Kathy Hochul is an unelected governor who has used and abused her interim powers for political gain. In just a short time, she has amassed a thin track record and left a trail of ethical nightmares that make her unfit for a full term as New York governor.
While she was lieutenant governor, it was unclear what, if any, work she was really doing — even as so many of our state’s metrics declined. While thousands of seniors died in nursing homes, the current governor was nowhere to be found, played no role in relieving pain and saving the lives of New Yorkers when it mattered.
Now the same question applies: What does Kathy Hochul do all day?
Her top priority, after taking the reins from her disgraced boss, Gov. Andrew Cuomo, was not to shore up state solvency or the security of our communities, or to open much-needed jobs in our resource-rich energy reserves. She didn’t even seek responsibility for the nursing home debacle.
Rather, she brazenly uses state planes to hop from campaign fundraiser to campaign fundraiser, ignoring ethical concerns while raising tens of millions of dollars and even hitting on government contractors in an unprecedented pandemic fundraiser.
But that would only be the beginning of a series of ethical misconduct.

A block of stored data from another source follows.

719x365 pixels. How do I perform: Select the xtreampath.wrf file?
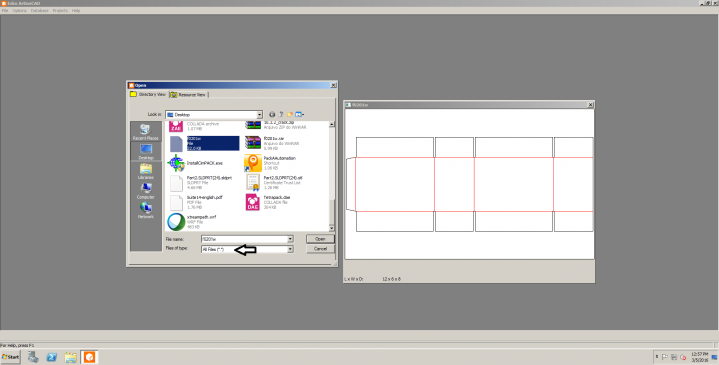pos(193,221)
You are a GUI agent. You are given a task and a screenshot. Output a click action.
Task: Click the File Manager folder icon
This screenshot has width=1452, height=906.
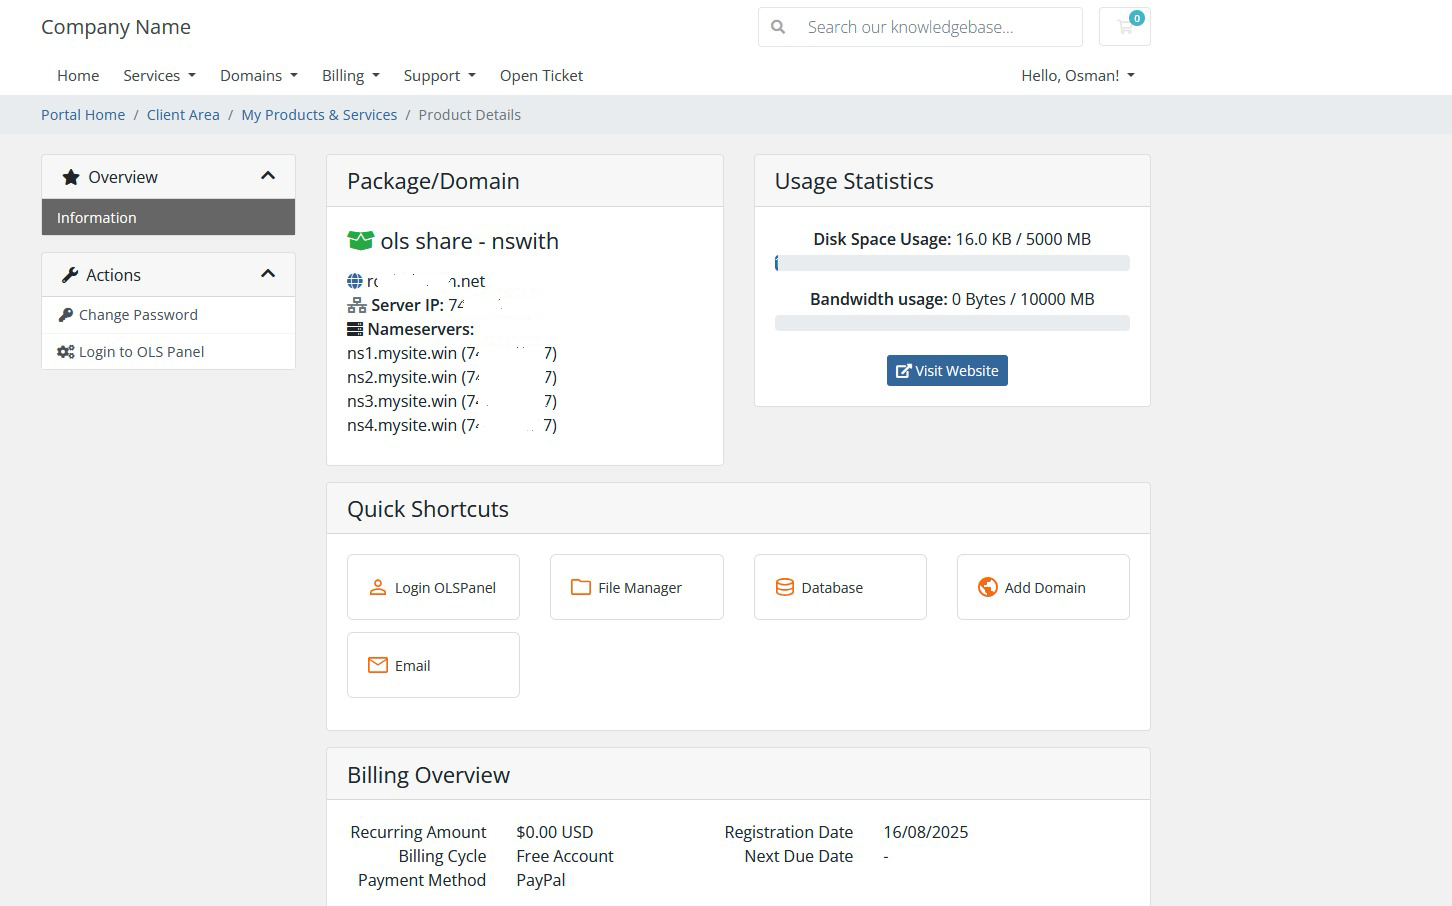click(581, 587)
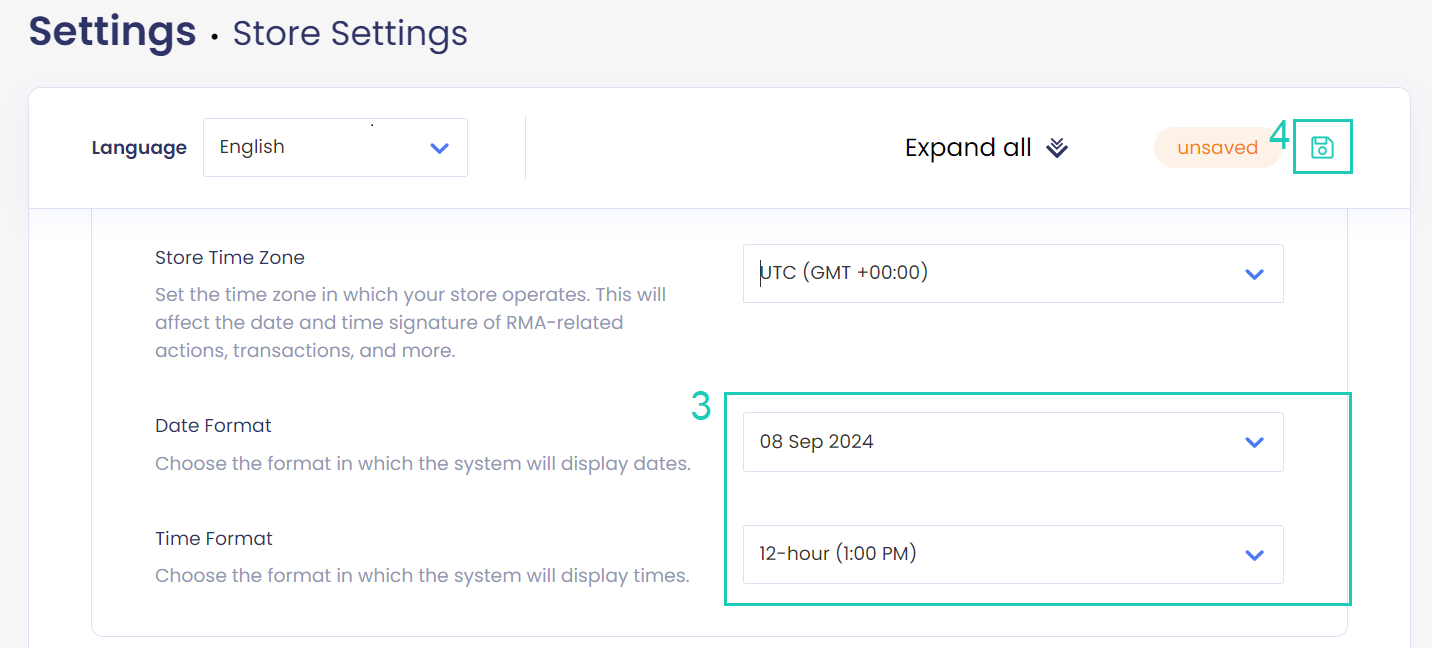This screenshot has height=648, width=1432.
Task: Click the Time Format label
Action: pos(214,538)
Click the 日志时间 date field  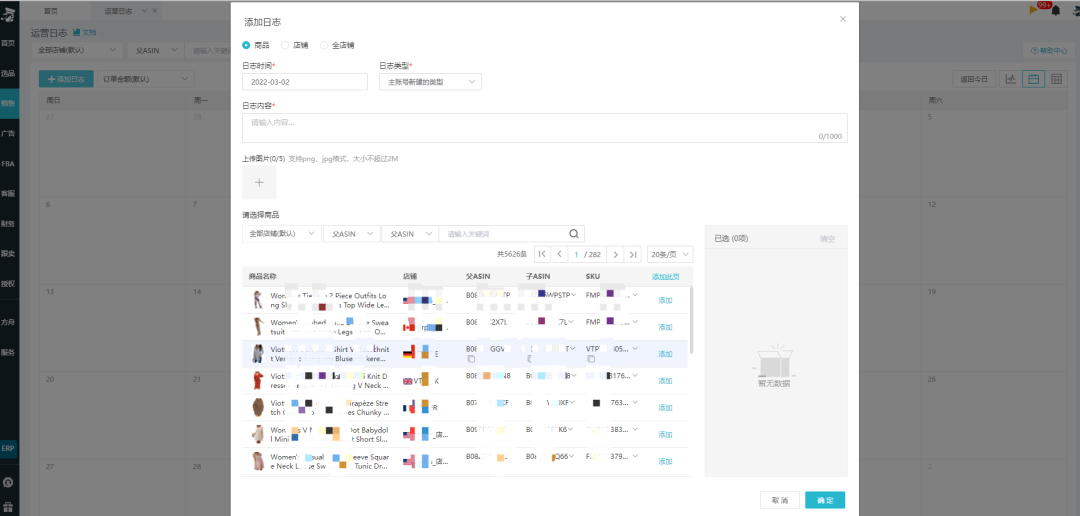(305, 82)
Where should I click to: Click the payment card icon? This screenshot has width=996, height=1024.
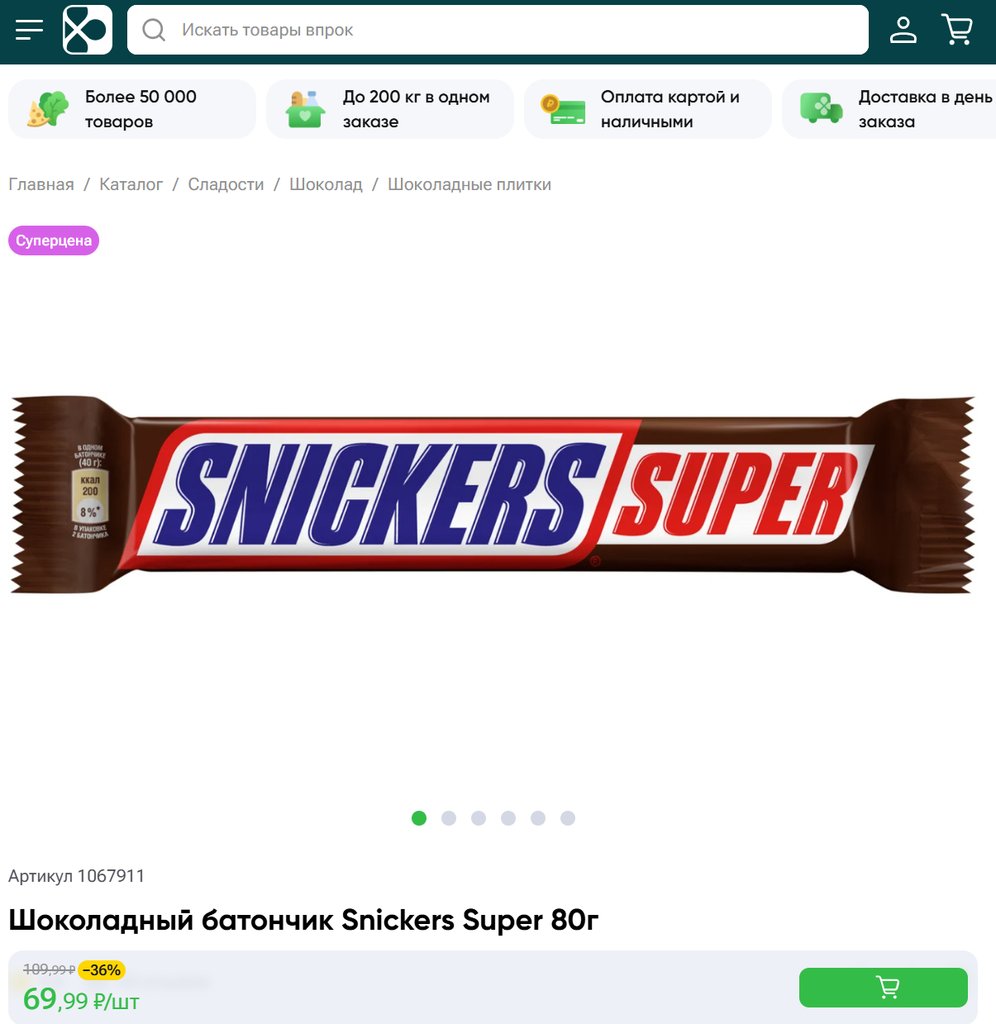(563, 109)
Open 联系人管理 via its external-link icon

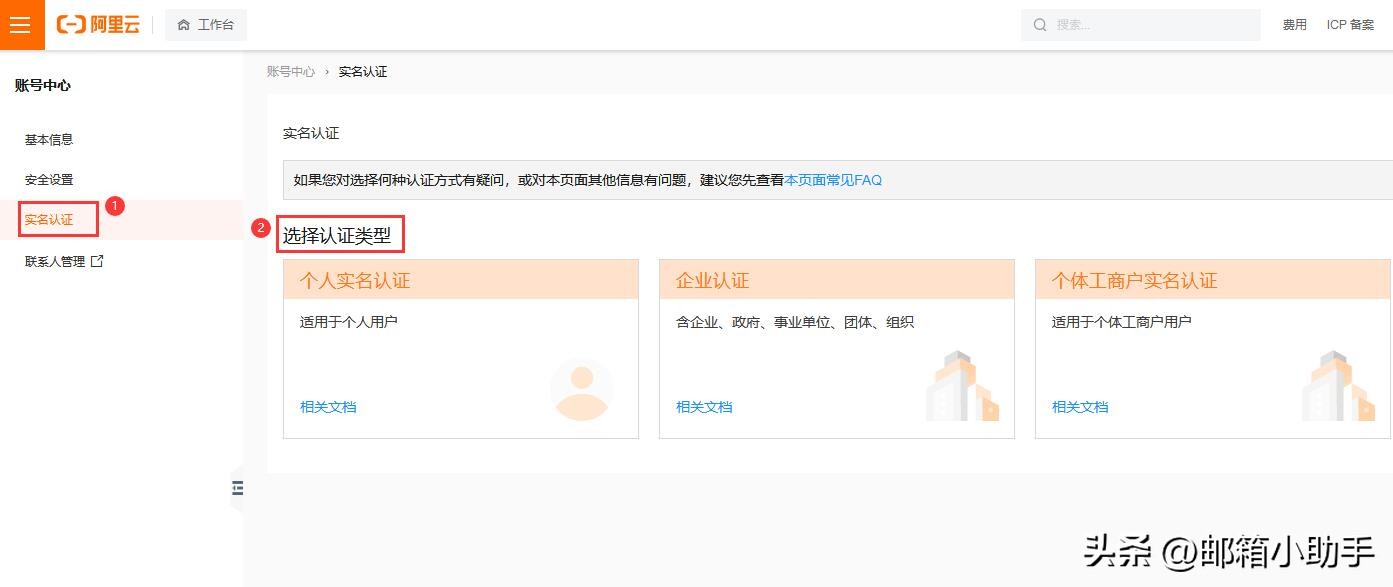click(96, 260)
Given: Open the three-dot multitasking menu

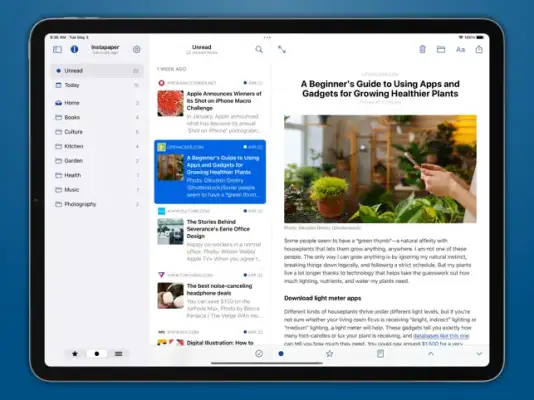Looking at the screenshot, I should tap(267, 37).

Hochul agreed to a $1.4 billion deal for a new Buffalo Bills stadium, including more than $600 million directly from state taxpayers (and $250 million from Erie County). Her husband is General Counsel of a company that will benefit from the stadium’s dining concessions in a sweetheart deal that goes well beyond what is commercially reasonable (the biggest gift ever given to a football facility by a taxpayer). Those millions she diverted to her favorite NFL team could have been used for the greater good at a time of rising costs, rising crime and ongoing recovery from the pandemic.
Then came the pandemic pay-to-play scandal. Hochul signed a no-bid deal with a political donor’s company to buy COVID tests. Digital Gadgets, a company with no experience of such testing, landed the $637 million contract after owner Charlie Tebele threw Hochul a fundraiser — and New York paid twice as much as other states for the same tests. Their campaign even hired Tebele’s son.

Under Hochul, donors get sweet deals and taxpayers are left with the bill.
The Post has documented a number of government contracts and giveaways to donor-related businesses. Out the door, $1.2 billion in tax breaks related to Penn Station’s “clean-up” went to Vornado CEO Steve Roth, who has donated tens of thousands to Hochul’s campaign with his family.
She assists a contractor the FBI is accusing of mishandling the state’s Medicaid transportation program, costing taxpayers up to $195 million in repayments. Russ Maxwell, owner of Medical Answering Services, happens to be a Hochul donor.
Just last week, Hochul was huddling with a billionaire donor who benefits from her generosity to hospital systems. Hochul actually used their budget to save failed hospitals linked to Alexander Rovt who, with his wife, exhausted the donations to them.
If a Republican had the obvious pay-to-play connections for big donors, the mainstream media would be all over it—and all over the people involved. But when Hochul uses and abuses her office to raise more than $45 million for her political future, she escapes scrutiny and accountability.

At the forefront of all these ethical concerns is hochul hypocrisy. During her time in Congress, she took a tougher stance on crime and was courted and received the support of the National Rifle Association. Now she says she’s fully committed to gun control.
And she doesn’t side with the victims of crime, but with the advocates of radical bail reform, making only minor adjustments to the system. She’s absent when it comes to removing Alvin Bragg, the Manhattan “district attorney” who lets criminals out of jail — if they leave at all — and back onto the streets. As a result, homicide rates and violent crime have spiraled out of control here in New York.
There’s a better way – and a better person – to be the next governor of New York.
When I speak to New Yorkers — the wealthy, the middle class, and those struggling to make a living — their biggest concern is violent, runaway crime. That’s why I support Rep. Lee Zeldin, a tough ex-paratrooper with the famous 82nd Airborne, who will fire prosecutors who don’t prosecute violent crimes and are skilled enough to change bail laws and other soft crime measures. It will also enact economic and energy policies that attract and retain people and employers, which should reclaim its identity as an Empire State.
And get this: Zeldin promises “100%” not to meet with any donors who have business before the state. We need a governor who puts the people of New York first, not political gain.
Andrew Stein is a past president of the Democratic New York City Council.